Question #925
A company operates a global hotel booking platform hosted on AWS. The application runs on two fixed Amazon EC2 instances and uses Amazon DynamoDB as its primary database. A self-hosted Memcached cluster is used for caching frequently accessed hotel availability data. The company uses Amazon Route 53 with a multivalue record (bookings.example.com) pointing to the EC2 instances' Elastic IP addresses. During peak travel seasons, the EC2 instances and caching layer experience extreme load, resulting in application downtime. A solutions architect must redesign the architecture to ensure high availability and handle seasonal traffic spikes effectively. Which solution meets these requirements?

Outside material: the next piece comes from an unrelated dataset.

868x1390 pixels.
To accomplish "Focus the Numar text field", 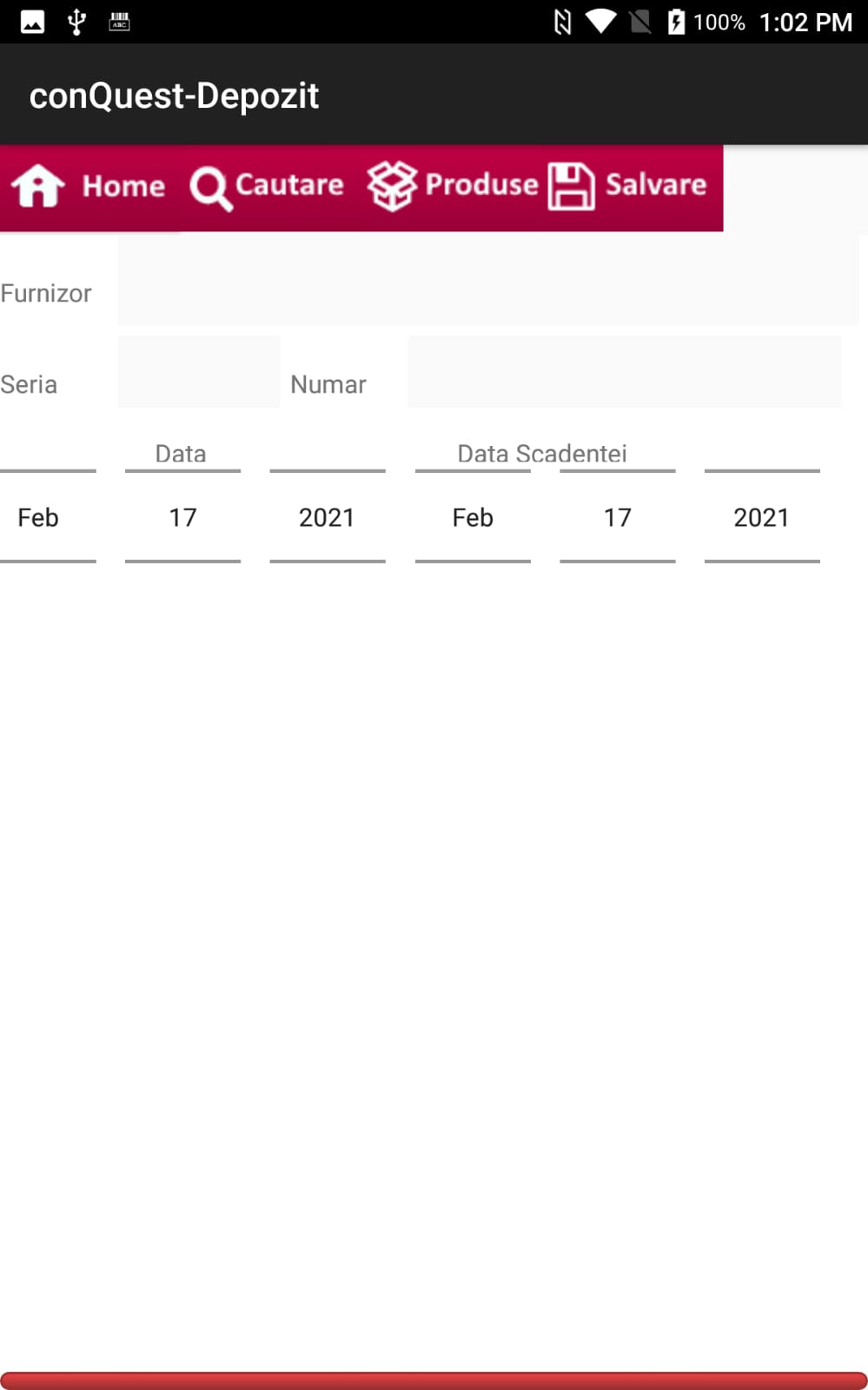I will click(x=625, y=371).
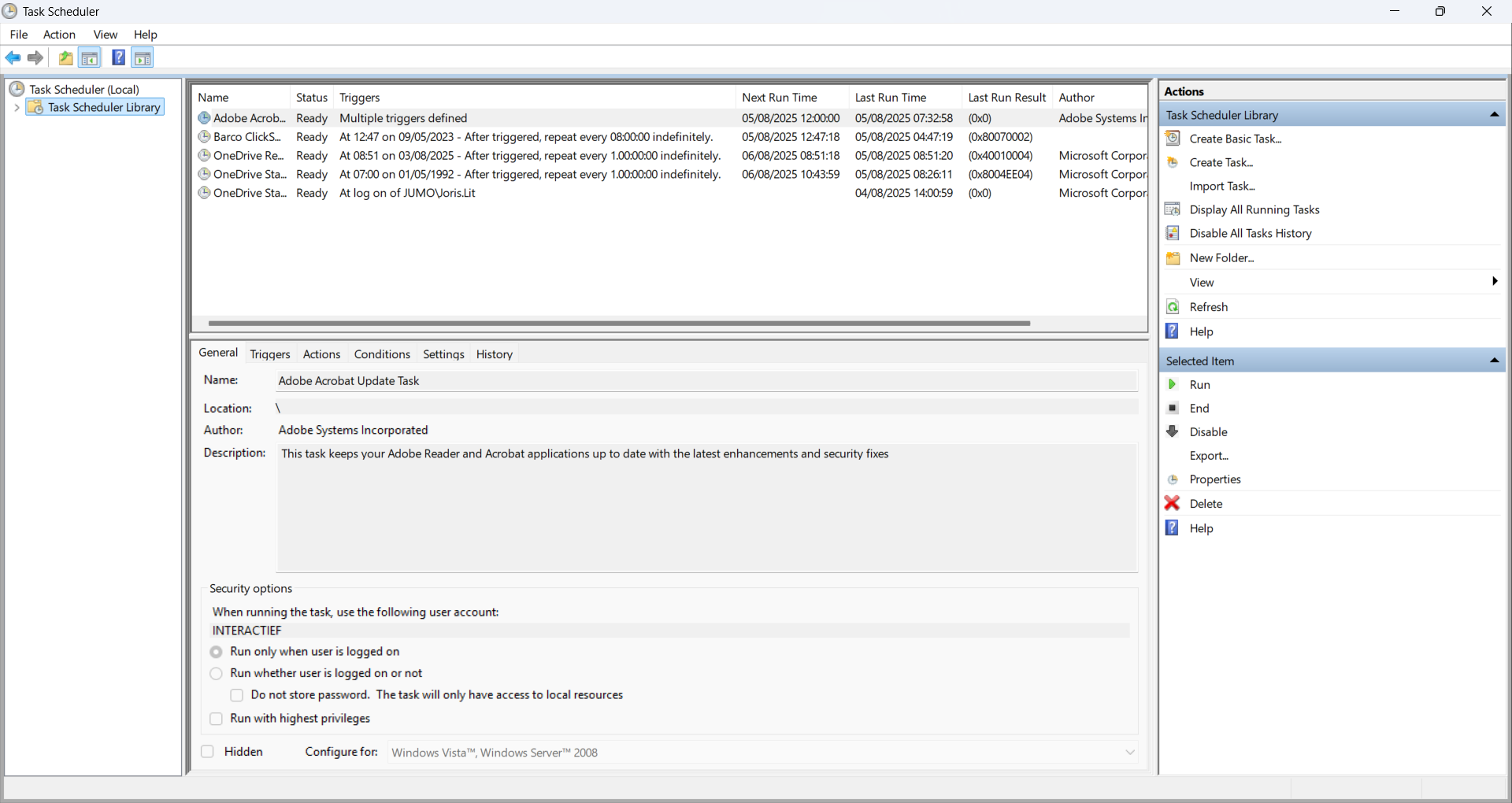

Migrate to DynamoDB Accelerator (DAX) for caching. Update the application to use DAX. Create an Auto Scaling group for the EC2 instances. Deploy an Application Load Balancer (ALB) targeting the Auto Scaling group. Update the Route 53 record to use a simple routing policy pointing to the ALB's DNS. Configure scheduled scaling for EC2 instances before peak seasons.
Replace the Memcached cluster with Amazon ElastiCache for Redis. Update the application to use ElastiCache. Create an Auto Scaling group for the EC2 instances. Set up an Amazon CloudFront distribution with the Auto Scaling group as the origin. Update Route 53 to route traffic to the CloudFront DNS. Manually scale EC2 instances before peak seasons.
Replace the Memcached cluster with Amazon ElastiCache for Memcached. Update the application to use ElastiCache. Create an Auto Scaling group for the EC2 instances. Deploy an Application Load Balancer (ALB) targeting the Auto Scaling group. Update the Route 53 record to use a simple routing policy pointing to the ALB's DNS. Configure scheduled scaling for EC2 instances before peak seasons.
Migrate to DynamoDB Accelerator (DAX) for caching. Update the application to use DAX. Create an Auto Scaling group for the EC2 instances. Set up an Amazon CloudFront distribution with the Auto Scaling group as the origin. Update Route 53 to route traffic to the CloudFront DNS. Manually scale EC2 instances before peak seasons.
Explanation
Option C is correct because:
1. ElastiCache for Memcached: Replaces the self-hosted Memcached cluster with a managed service, ensuring scalability and high availability without major application changes.
2. Auto Scaling & ALB: Auto Scaling dynamically adjusts EC2 instances based on demand, while the ALB distributes traffic evenly, improving fault tolerance.
3. Route 53 with Simple Routing: Points to the ALB's DNS, ensuring traffic is routed efficiently.
4. Scheduled Scaling: Proactively scales EC2 instances before peak seasons.
Other options are incorrect because:
- A & D: DAX is specific to DynamoDB and may not replace Memcached caching logic, requiring significant code changes.
- B: ElastiCache for Redis may require application changes, and CloudFront is unnecessary for dynamic content. Manual scaling is less reliable than Auto Scaling.
Key Points:
- Use managed services (ElastiCache) for caching.
- Auto Scaling with ALB ensures EC2 scalability.
- Route 53 should route traffic to ALB, not individual EC2 instances.